Extra metadata with API feeds

I’d like to propose extra optional fields to be returned by the root/stub API endpoint.

Specifically to allow the Dashboard (new version is under development) to be documented entirely from a feed under the publisher’s control, we could add:

  • Organization name
  • Organization URL
  • Developer name
  • Developer URL
  • Summary text

There may be extra data (like administrator email address) which should not be in an open feed and should stil be communicated manually.

1 Like

Jumping in here for the first time to piggy back on this, I’d like to also propose that the version field returned from the same GET / endpoint should be a constant with a value of HSDS-UK-3.0 or something similar.
To me it becomes a much more useful field if it can be relied upon to describe the version in a constant format, particularly going forward if each new version of the standard used a constant field here as well.

As for Mike’s original proposal the extra fields would be useful for our current development and could be useful for others trying to consume this APIs as well.

2 Likes

As agreed at the last technical standing committee meeting, I’ve drafted MBT10038 - Use cases for extra metadata with API feeds.

I’ve opened the link to comments by anyone and will accept all sensible suggest changes or raise them with the committee if controversial.

@klambacher I think you said you’d review and add to this. Feel free to change my text as you think fit.

Thanks @MikeThacker for pointing me to this - just noting having this field as a constant wouldn’t for minor or patch releases due to backwards compatibility requirements (e.g. data than conforms to 3.0 also conforms to 3.1)

However we could still have a fixed list of acceptable versions or a pattern

1 Like

As we discussed, I wanted to chime in with some of the meta data that we have need in the past and why; some is tied to the file / feed and some is per-record. I’ll break it down by who “needs” the extra information and why.
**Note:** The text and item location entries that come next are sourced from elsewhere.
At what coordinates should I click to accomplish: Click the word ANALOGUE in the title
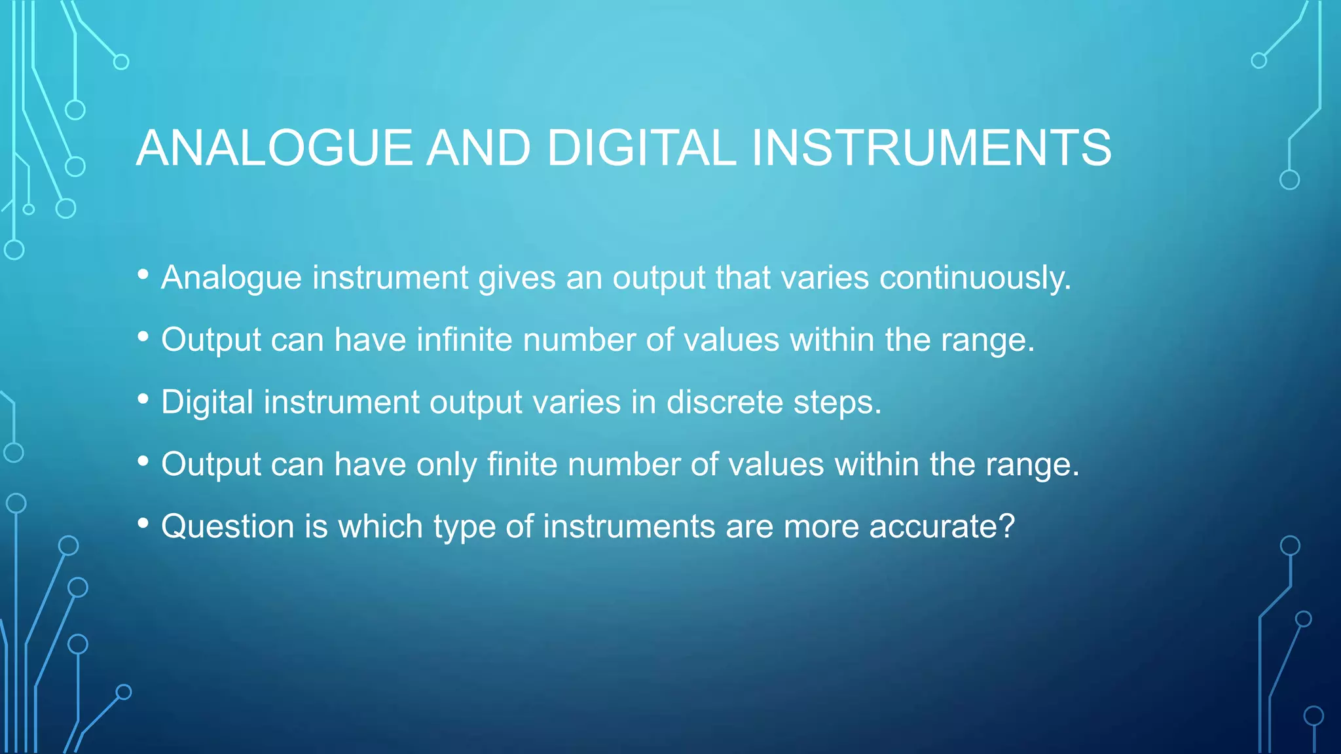pyautogui.click(x=274, y=148)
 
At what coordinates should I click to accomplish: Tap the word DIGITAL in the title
pyautogui.click(x=641, y=148)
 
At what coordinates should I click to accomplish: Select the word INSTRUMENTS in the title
pyautogui.click(x=931, y=148)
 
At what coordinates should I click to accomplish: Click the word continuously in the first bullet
pyautogui.click(x=975, y=278)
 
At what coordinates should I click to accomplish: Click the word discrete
pyautogui.click(x=724, y=403)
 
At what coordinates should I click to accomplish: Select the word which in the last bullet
pyautogui.click(x=380, y=527)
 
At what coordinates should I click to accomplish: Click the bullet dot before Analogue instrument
pyautogui.click(x=143, y=275)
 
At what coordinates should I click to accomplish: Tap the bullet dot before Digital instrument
pyautogui.click(x=143, y=399)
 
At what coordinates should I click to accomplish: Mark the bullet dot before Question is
pyautogui.click(x=143, y=524)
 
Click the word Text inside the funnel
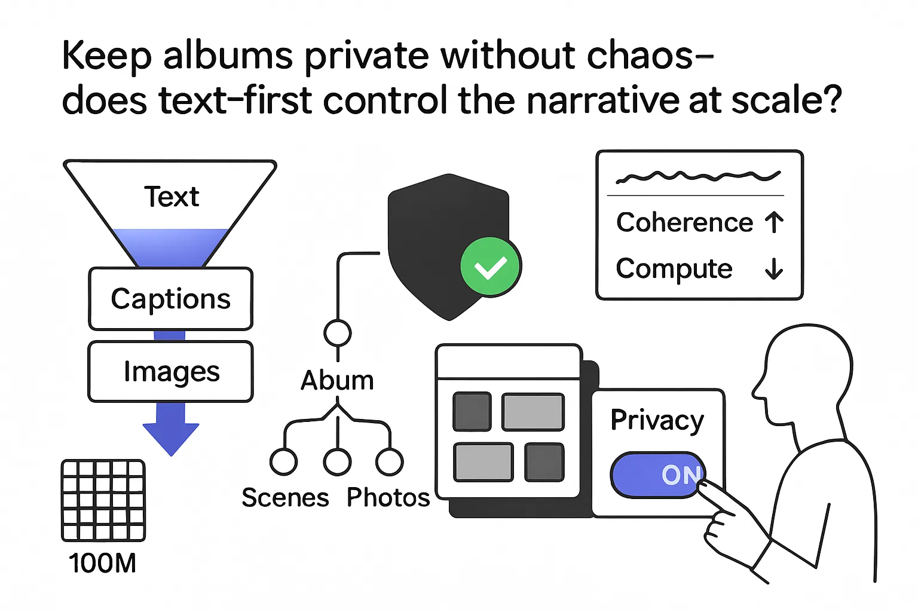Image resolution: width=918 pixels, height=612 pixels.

  1. System / software level:
    We have different protocols for import based on the source system, even with the same incoming format, and our external ID storage is actually system code (specifically, the software it came from, but theoretically we could accept system codes that were multiple sources but the same software) + external ID. This allows distinct handling based on source (e.g. taxonomy or coverage area name transformations). For non-GUID identifier systems (not an issue with HSDS but is an issue for some systems we manage) it also allows for a unique ID to be created via system code + external ID, even in cases where we have the record coming in with the same ID but gets forked / duplicated for various reasons. This is also distinct from what we would call the source database name/URL, since we can have the same software or version but multiple sources / feeds.

  2. Funder / attribution:
    In some cases we have data from multiple data managing organizations or multiple public source sites coming out of the same software system in the same file / feed. This means attribution at the system level is not sufficient, and needs to be available per-record, for funder verification of contributions + data quality analysis, and public record attribution in websites etc.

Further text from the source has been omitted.